In part this sermon reflects an experience I had earlier this week.  Someone lashed out at me for the church’s lack of action.   “The church has let me down,” he said.  “I have been an Anglican my whole life, but now I don’t see the church doing what it needs to do.  You are not helping my country to overcome the terrible things that are happening there.”  He walked out in great anger.  He is right in a way, although I suspect he doesn’t see himself as the church and so fails to see his sense of responsibility for the state of the world.   Our Anglican Communion, particularly in Canada and the United States, gets carried away with trivial issues that are not going to have an impact on the needs of the world.  It is exactly what Bishop Ann said when she was with us.  We need to put divisions behind us and get on with the work that God intends us to do and not allow ourselves to be diverted from the message of the gospel.          

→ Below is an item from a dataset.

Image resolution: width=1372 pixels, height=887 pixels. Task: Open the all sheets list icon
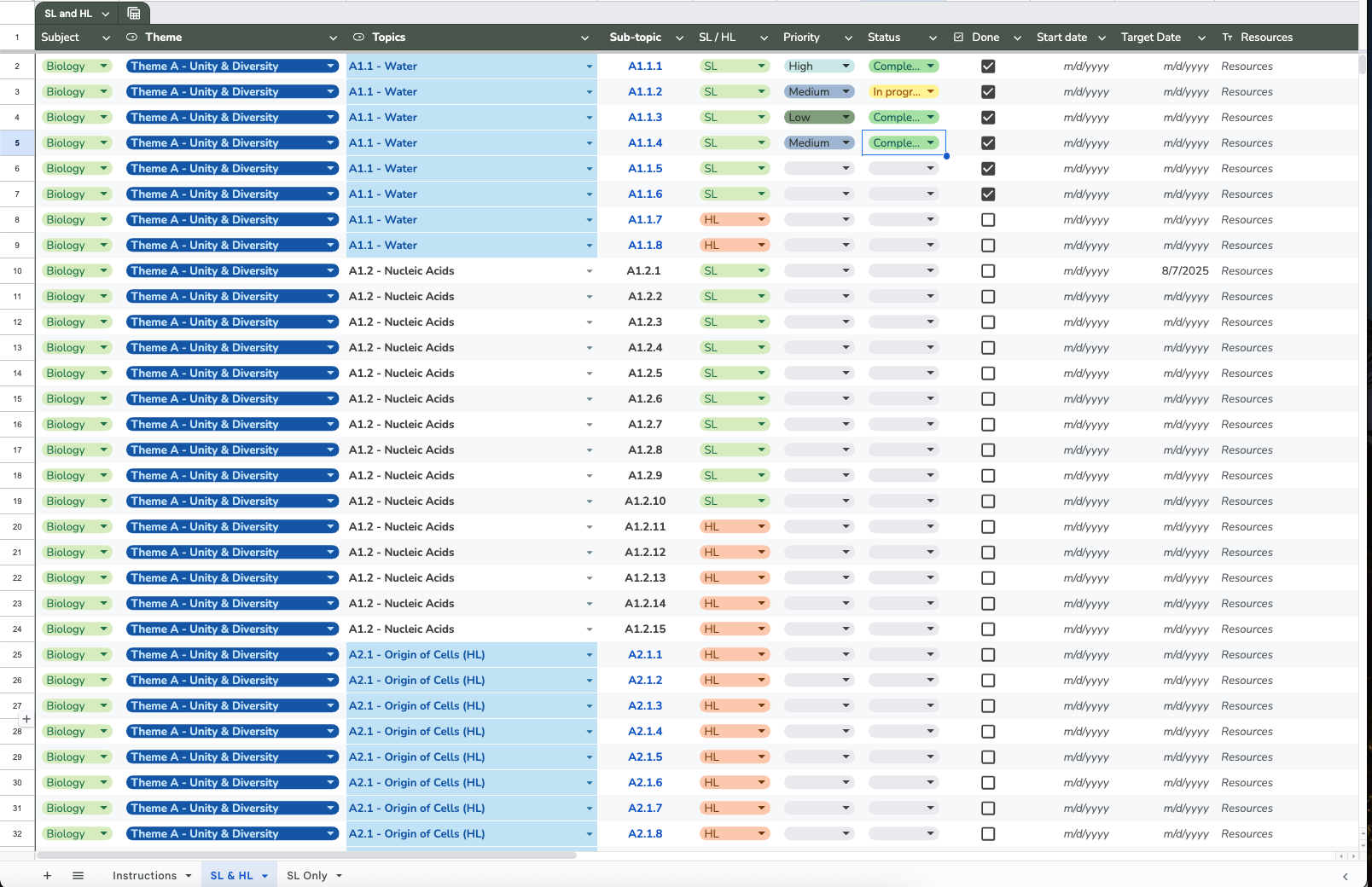pyautogui.click(x=78, y=875)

The other thing that this person doesn’t recognize is that it is never too late for the love and mercy and healing of Christ.  Thank God for that! But we have to begin to recognize our responsibility.  It may be difficult at first to even know where to begin.  But it begins with the crumbs from under our table.  It begins with reaching out to the one who is lying at our gate.  It begins with each of us working to close the gaps.  Then we would be living out our parish mission statement.  

“Together we are walking with and celebrating 
the spirit of St. Francis on a journey of worship, service, fellowship and peace.”